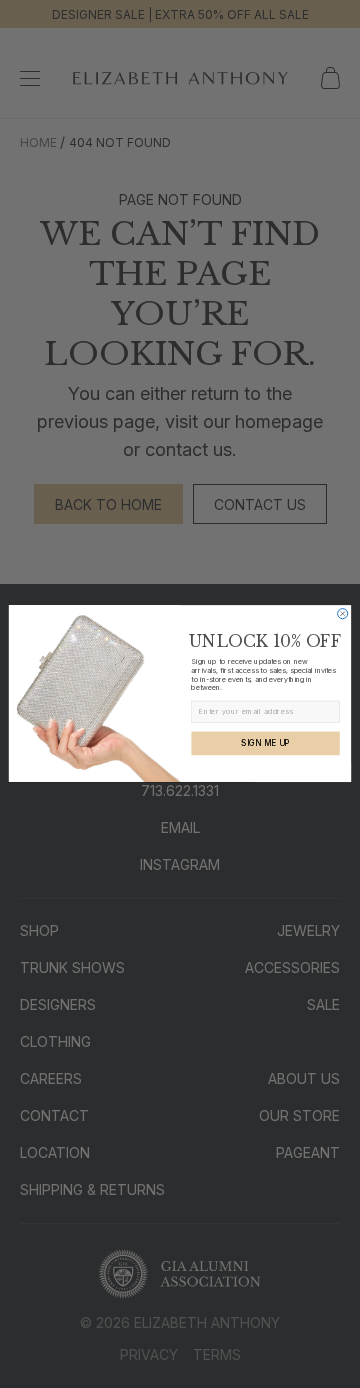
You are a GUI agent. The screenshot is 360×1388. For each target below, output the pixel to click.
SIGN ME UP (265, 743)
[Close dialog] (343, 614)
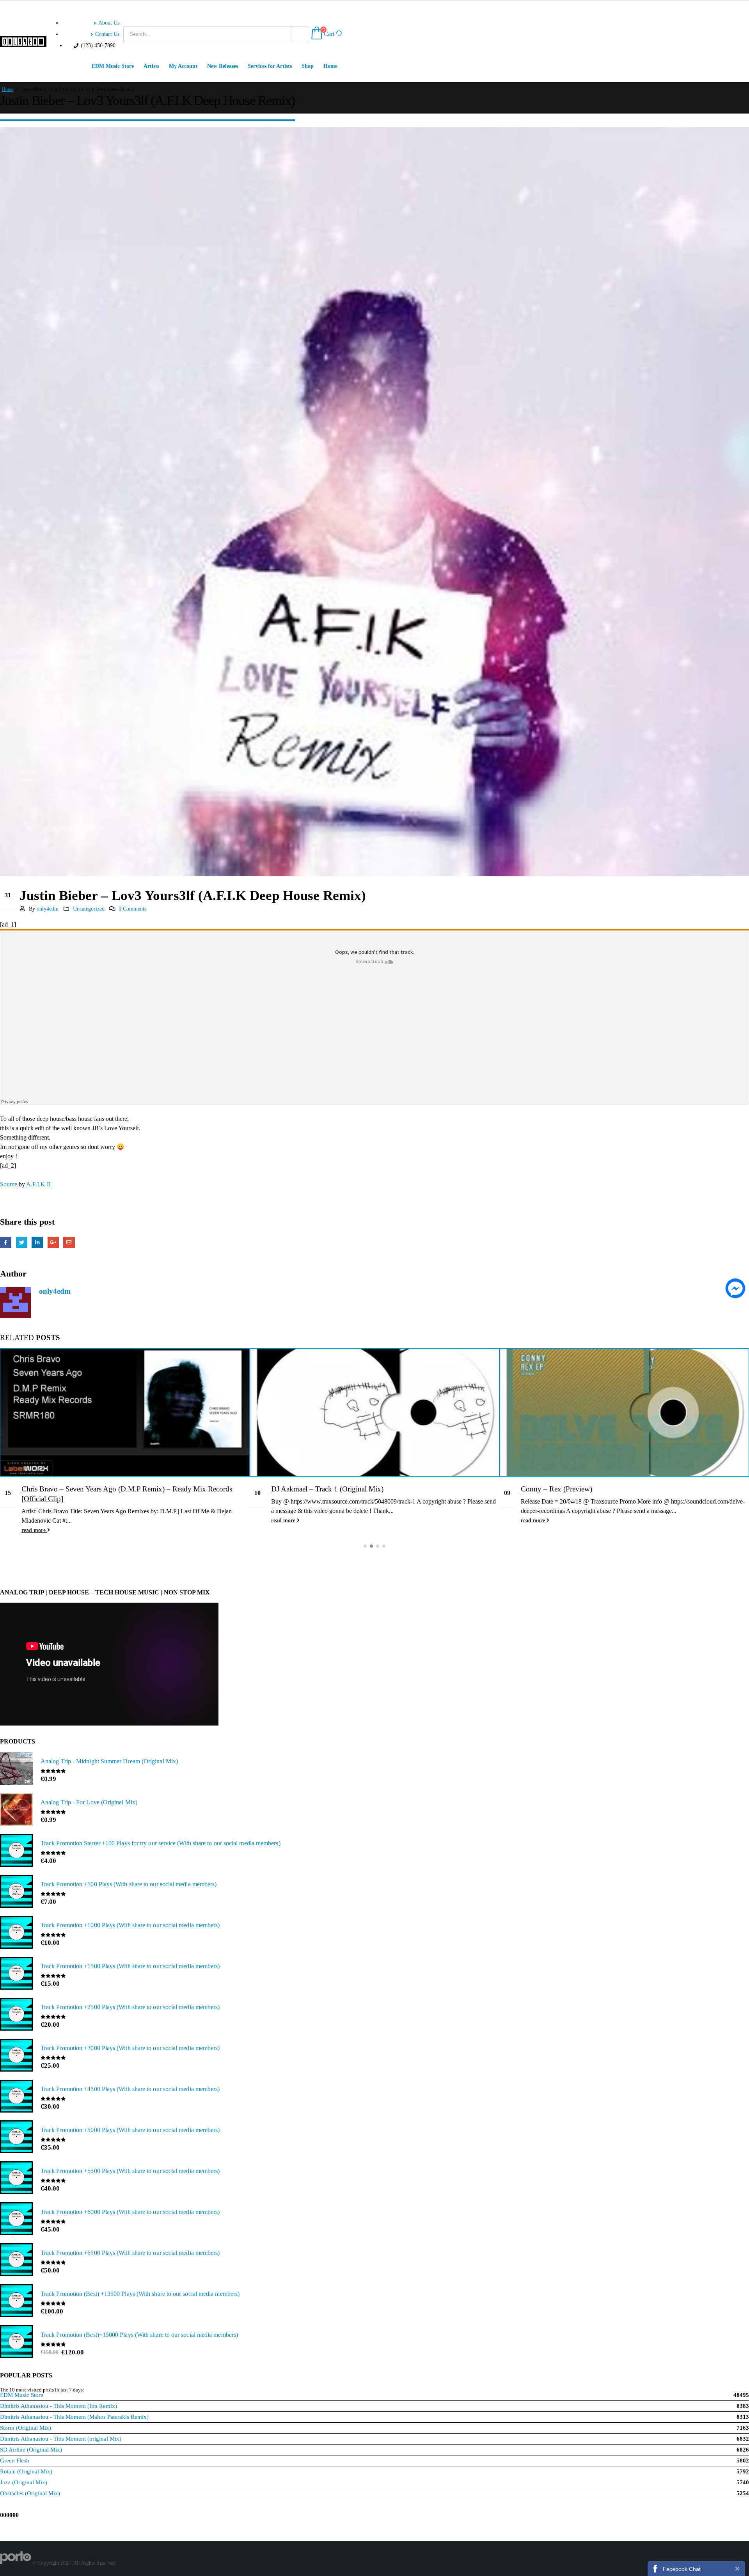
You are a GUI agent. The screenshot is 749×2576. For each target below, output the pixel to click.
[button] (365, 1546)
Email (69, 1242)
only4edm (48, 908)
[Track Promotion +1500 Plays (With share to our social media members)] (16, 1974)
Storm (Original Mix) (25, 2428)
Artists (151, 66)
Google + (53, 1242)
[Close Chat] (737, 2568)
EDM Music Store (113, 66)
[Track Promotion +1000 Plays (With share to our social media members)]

# What is required:
An exact copy of every entry, minus the pictures, is what you should return.

# Solved problem:
You are a GUI agent. The screenshot is 360×1388. For each target below, output the pixel to click.
SIGN ME UP (265, 743)
[Close dialog] (343, 614)
You are a GUI agent. The screenshot is 749×2576. For each target below, output the pixel to click.
[button] (365, 1546)
Email (69, 1242)
only4edm (48, 908)
[Track Promotion +1500 Plays (With share to our social media members)] (16, 1974)
Storm (Original Mix) (25, 2428)
Artists (151, 66)
Google + (53, 1242)
[Close Chat] (737, 2568)
EDM Music Store (113, 66)
[Track Promotion +1000 Plays (With share to our social media members)]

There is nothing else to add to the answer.